Bombendrohung. Endlos lange bleiben wir stehen, und ob es von der Nacht kommt oder davon, daß ich allein bin, vom Gespräch dieses Abends oder von meinem Alter: Ich muß an den Krieg denken, an die Saugkraft dieses fremden Landes, das immer, ob es will oder nicht, andere Länder in sein Schicksal mit hineinzieht.

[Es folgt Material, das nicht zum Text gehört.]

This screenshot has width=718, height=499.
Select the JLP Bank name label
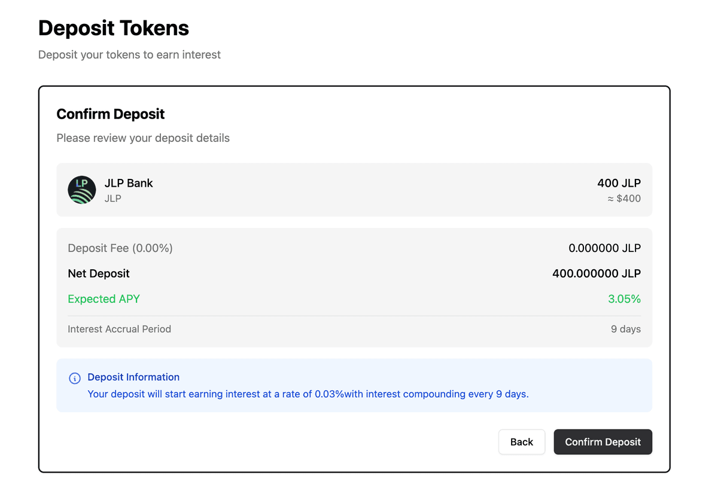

Donnerstag abend. Ich bin wieder in Berlin und mit Fotografin und Freund im Taxi unterwegs. Wir unterhalten uns, und auf einmal höre ich in der Stimme aus dem Autoradio etwas, was ich wiedererkenne. Es ist der plärrende, gehetzte, sich selbst noch nicht glaubende Ton großer Ereignisse. Der Taxifahrer ist ein Mädchen, ich bitte sie, das Radio etwas lauter zu stellen, doch das ist nicht mehr nötig, sie erzählt uns von selbst die Neuigkeit, nachdem sie weiß, daß wir sie verstehen. Sie ist aufgeregt, wirft ihre blonden Haare zurück, schreit beinah. Die Mauer sei geöffnet, alle seien auf dem Weg zum Brandenburger Tor, ganz Berlin sei auf den Beinen, wenn wir wollten, würde sie auch hinfahren, sie wollte es auch sehen; wenn es uns nichts ausmache, jetzt dahin zu fahren, würde sie den Zähler abstellen. Der Verkehrsstrom wird zusehends zäher, schon hundert Meter nach der Siegessäule kommt man kaum mehr weiter. In dem qualmenden Trabant neben uns zeigen uns junge DDR-Bürger ihr Visum, ihre Gesichter sind in den nächtlichen Lampen bleich vor Aufregung. Ich sage dem Mädchen, daß sie besser über die John-Forster-Dulles-Allee fahren könnte. Dulles, Reichstag, Krieg, kalter Krieg, hier kann man nichts sagen ohne in einer Vergangenheit zu sprechen. Das düstere Schiff des Reichstags liegt in einem Menschenmeer, alle ziehen zu den hohen Säulen des Tors hinauf, zu den rasenden Pferden ganz oben, die früher in die andere Richtung stürmten. Das Schafott, von dem man Unter den Linden überblicken kann, schwankt unter dem Gewicht der Menschen, mühsam kämpfen wir uns hinauf, jedesmal wenn jemand

herunterkommt, rücken wir wieder um einen Körper auf. Der leere Halbkreis vor den Säulen wird von einem unechten, orangefarbenen Licht angestrahlt, die Phalanx der Grenzsoldaten in diesem Kreis sieht aus wie eine ohnmächtige Reihe gegen die Gewalt der Menge auf unserer Seite. Jedesmal wenn ein Jugendlicher auf die Mauer klettert, versuchen sie ihn herunterzuspritzen, doch der Strahl ist meistens nicht stark genug, und die einsame Gestalt bleibt stehen, triefend naß, ein lebendiges Denkmal in einer Aura weiß beleuchteten Schaumes. Geschrei, Gejohle, das hundertfache Blitzlicht der Kameras, als sei der Stein der Mauer schon durchsichtig, als bestünde er schon fast nicht mehr. Die Jugend tanzt in ihren Wasserstrahlen, die empfindliche Reihe der Soldaten bildet das Dekor ihres Balletts. Im Halbdunkel kann ich ihre Gesichter nicht sehen, und sie sehen nur die Tänzer. Die anderen, das große Tier der Masse, die immer größer wird, können sie nur hören. Dies ist der Abriß ihrer Welt, die einzige Welt, die sie gekannt haben. Auch auf dem Rückweg will das Mädchen den Zähler nicht anstellen. Sie sagt, daß sie glücklich ist, daß sie diesen Augenblick nie mehr vergessen wird. Ihre Augen glänzen. Ihr Freund ist nun irgendwo an der Mauer, gern würde sie diesen Moment mit ihm teilen, aber sie weiß nicht, wo er ist, und außerdem hat sie bis sechs Uhr morgens Dienst.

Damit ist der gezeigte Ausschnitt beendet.